Bacillus subtilis Improves Body Composition and Accelerates Recovery
While the functional properties of probiotics are highly strain-specific, research is showing that there’s more than one species of the Bacillus genus that holds promise for sports nutrition. John Deaton, PhD, vice president of science and technology for Deerland Probiotics & Enzymes (Kennesaw, GA), says that clinical trials are now demonstrating the efficacy of Bacillus subtilis in exercise formulations.
A randomized, placebo-controlled clinical trial4 funded by Deerland Probiotics & Enzymes followed 23 Division I female collegiate athletes during offseason training and assessed the efficacy of Bacillus subtilis as a sports supplement. Over the course of 10 weeks, participants performed three to four upper- and lower-body workout sessions per week and were randomized to receive either 5 billion CFUs per day of Deerland's Bacillus subtilis DE111 strain (n=11) or a matching placebo (n=12). All participants also received a protein and carbohydrate-enriched recovery drink after exercise. Participants were assessed on tests of strength, agility, body fat composition, and muscle thickness at baseline and again at the end of the 10-week offseason training period.

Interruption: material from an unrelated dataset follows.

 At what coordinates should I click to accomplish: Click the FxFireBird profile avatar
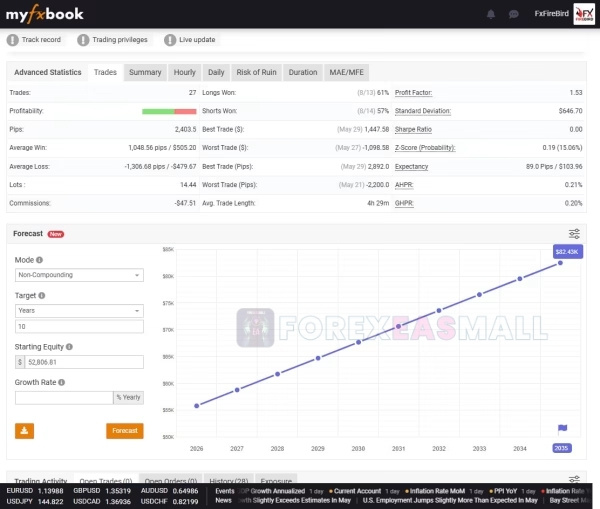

After 10 weeks, the recovery drink-plus-probiotic group saw a statistically significant increase in body fat loss relative to the recovery drink-plus-placebo group. Subjects in the experimental condition saw a 2% decrease in body fat, compared to a 0.2% decrease in the control group. The study authors concluded that probiotic supplementation may be an effective means of improving body composition in collegiate athletes, but caution that the exact mechanism of action remains unclear and requires further study. The study authors also hypothesize that probiotics’ immunomodulatory properties could promote the repair of musculoskeletal tissue after exercise.
Deaton says that in addition to body composition and recovery, probiotics are also desirable as sports supplements for athletes who experience digestive distress. High-protein diets and other sports nutrition trends can create digestive issues that probiotics are ideally suited to address.
“A large number of long-distance runners tend to experience digestive problems due to reduced blood flow to the intestines,” Deaton notes. “Athletes also have very high nutrient needs, which are better fulfilled when digestion is improved.”